Literary Scammers are the Weirdest Scammers

British literary prizes are being targeted by a scammer or scammers

There are more lucrative scams, but none quite as strange as those involving the literati.
Patrick Tomasso/Unsplash

Late last year, The New York Times recounted the tale of an odd case of impersonation. The article, written by Elizabeth A. Harris and Nicole Perlroth, recounted “a mysterious international phishing scam that has been tricking writers, editors, agents and anyone in their orbit into sharing unpublished book manuscripts.” Weird, right? Well, an even stranger scam has come to light in the literary world — though this one looks to be a bit more financially lucrative for whomever pulled it off.

Someone has been impersonating prize-winning writers in an effort to claim their winnings for themselves. And in a few cases, it’s worked.
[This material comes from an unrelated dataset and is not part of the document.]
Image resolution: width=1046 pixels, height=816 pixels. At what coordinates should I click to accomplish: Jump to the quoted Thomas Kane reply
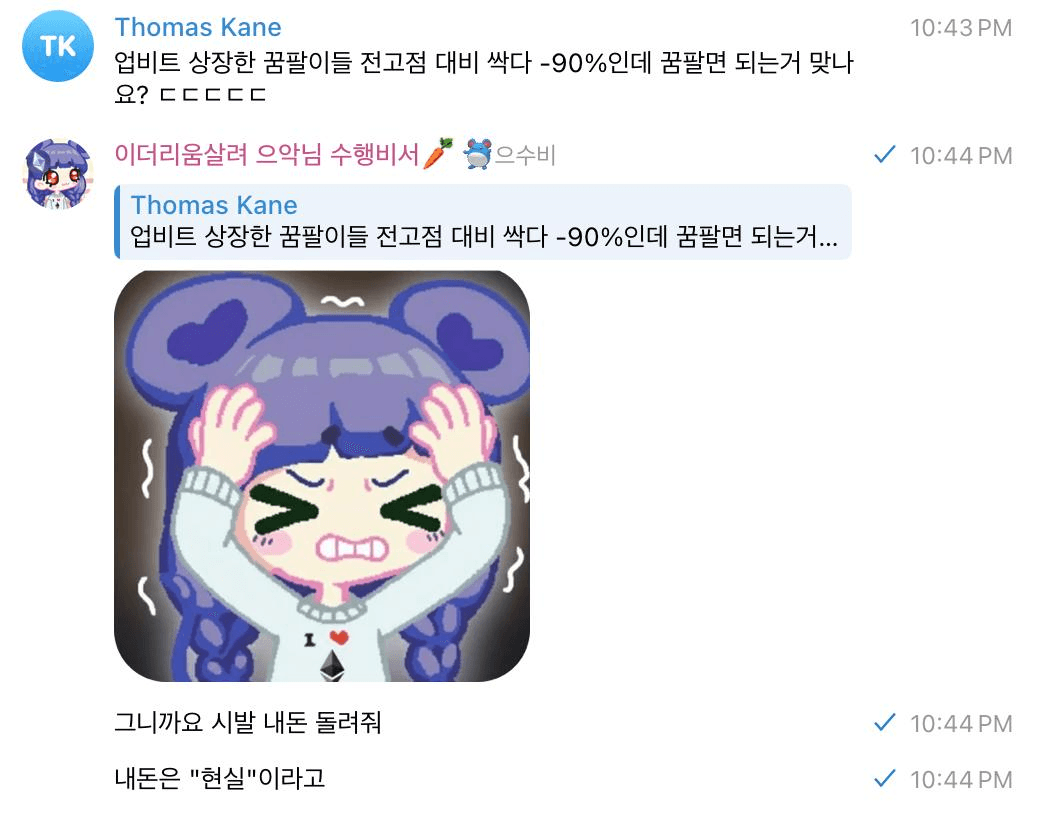click(x=483, y=222)
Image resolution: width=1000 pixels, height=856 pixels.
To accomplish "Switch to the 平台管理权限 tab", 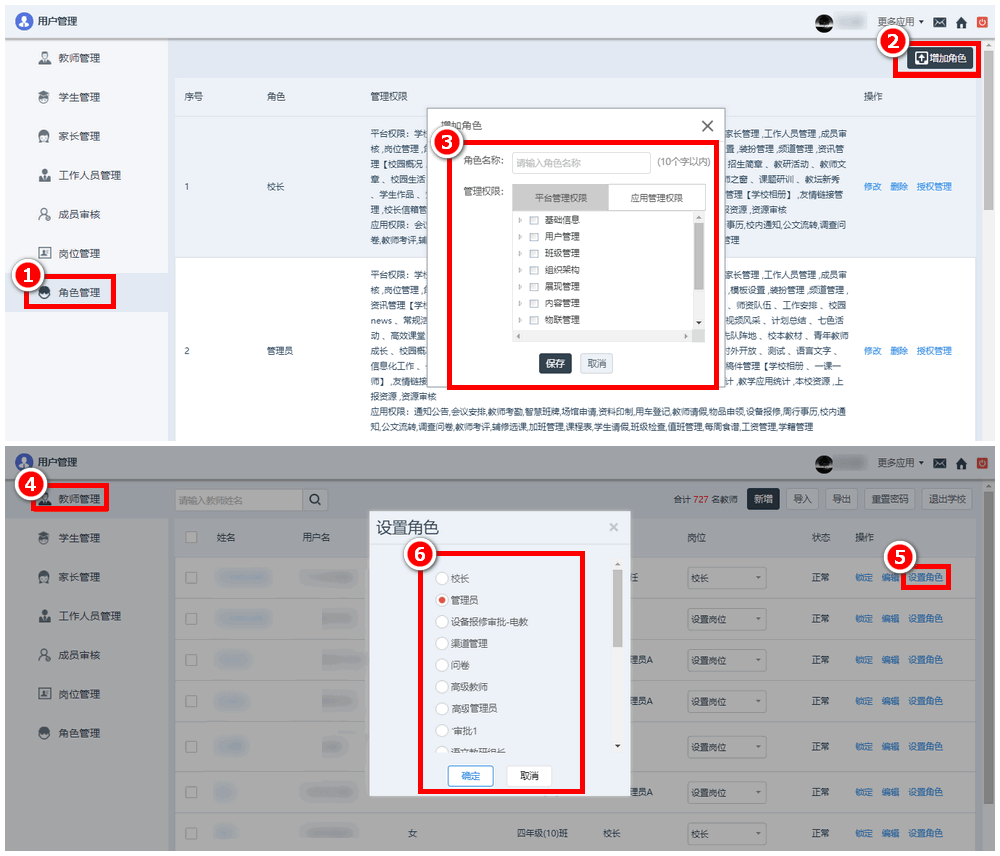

Writing at the New York Times, Alex Marshall has more details. The scammer or scammers have targeted at least 5 British literary prizes, reaching out to the organizers and requesting payment via PayPal due to issues with their bank. Someone impersonated Craig Brown, author of 150 Glimpses of The Beatles, in an attempt to collect around $69,000 from the Baillie Gifford Prize.

That attempt didn’t work — but whoever impersonated Lost Children Archive author Valeria Luiselli when talking with the Rathbones Folio Prize convinced them to send £30,000 to someone who turned out not to be Valeria Luiselli. The organization was, thankfully, able to come up with the money to send to the real Luiselli as well.

The identity of the scammer (or scammers) remains unknown, though some of the people the Times spoke with suggested that it was likely someone from within literary circles, given their knowledge of the prizes and the correct people to email. There’s likely a fascinating book to be written about all of this — perhaps even an award-winning one.